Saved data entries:
Segment Open

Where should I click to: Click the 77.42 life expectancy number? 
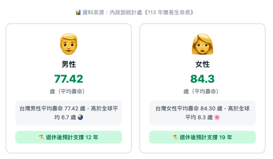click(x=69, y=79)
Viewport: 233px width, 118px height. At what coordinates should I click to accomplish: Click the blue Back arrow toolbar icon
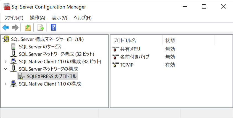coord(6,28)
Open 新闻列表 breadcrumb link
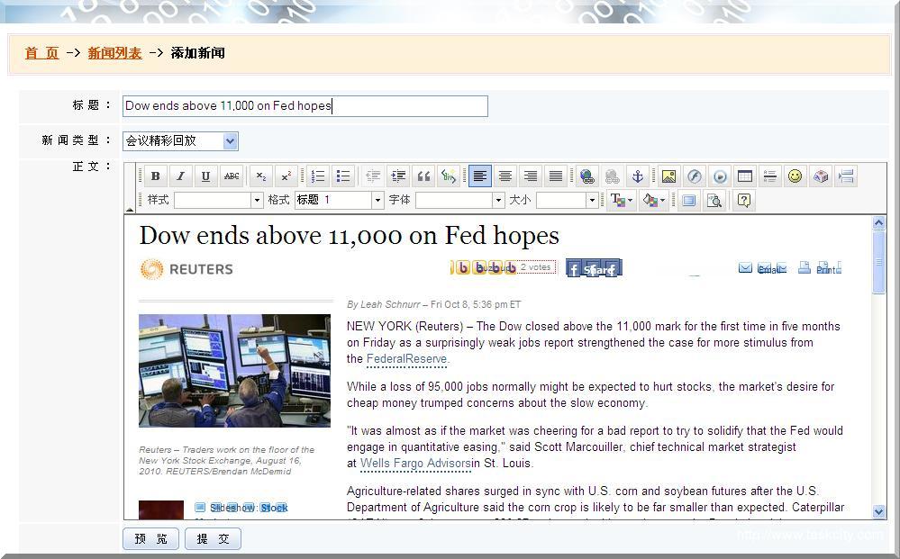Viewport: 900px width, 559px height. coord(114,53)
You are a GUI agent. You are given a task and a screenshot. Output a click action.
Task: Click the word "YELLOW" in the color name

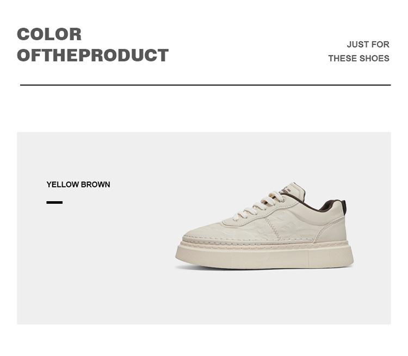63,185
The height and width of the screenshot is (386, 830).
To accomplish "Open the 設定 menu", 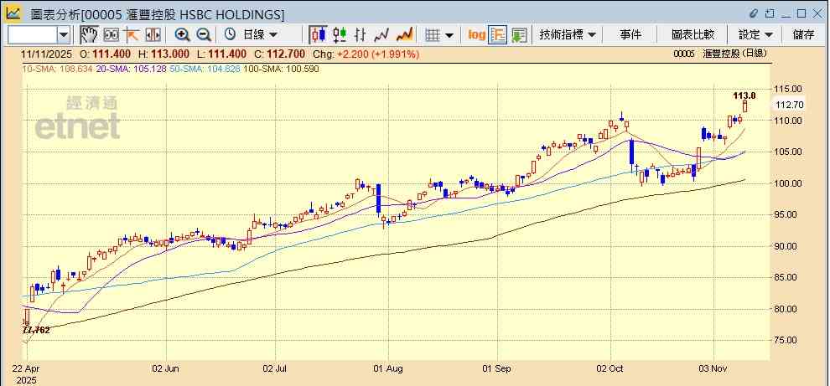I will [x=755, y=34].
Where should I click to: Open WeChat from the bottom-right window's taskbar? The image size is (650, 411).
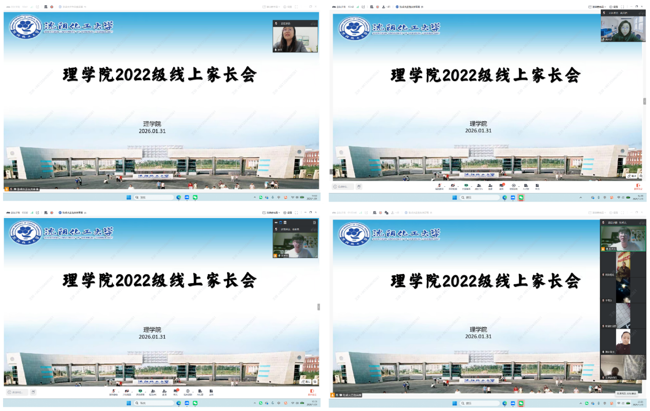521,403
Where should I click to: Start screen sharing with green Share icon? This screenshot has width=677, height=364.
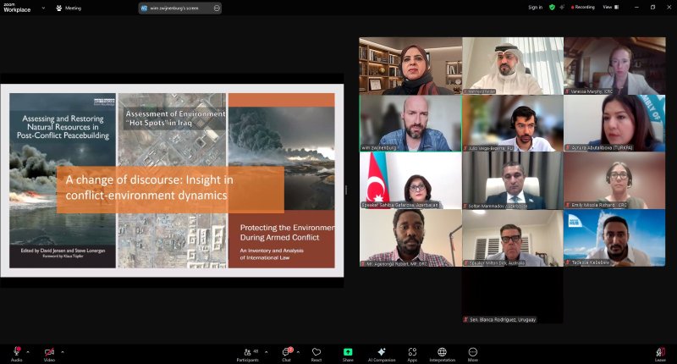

Segment Closed
Segment Open

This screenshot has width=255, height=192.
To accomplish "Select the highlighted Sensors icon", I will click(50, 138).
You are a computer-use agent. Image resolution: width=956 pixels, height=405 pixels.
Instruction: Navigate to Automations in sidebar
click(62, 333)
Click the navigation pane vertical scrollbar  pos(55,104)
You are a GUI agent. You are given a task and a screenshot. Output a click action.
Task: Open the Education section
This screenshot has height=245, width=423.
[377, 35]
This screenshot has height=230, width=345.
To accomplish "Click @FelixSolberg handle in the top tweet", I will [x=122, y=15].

Segment Closed

Range to copy from the records above: the line containing "Where should I click to: Open" to the line containing "Where should I click to: Start", both included. Output those lines exactly and only those, skipping pictures.

Result below:
Where should I click to: Open WeChat from the bottom-right window's taskbar? The image size is (650, 411).
521,403
Where should I click to: Start screen sharing with green Share icon? This screenshot has width=677, height=364.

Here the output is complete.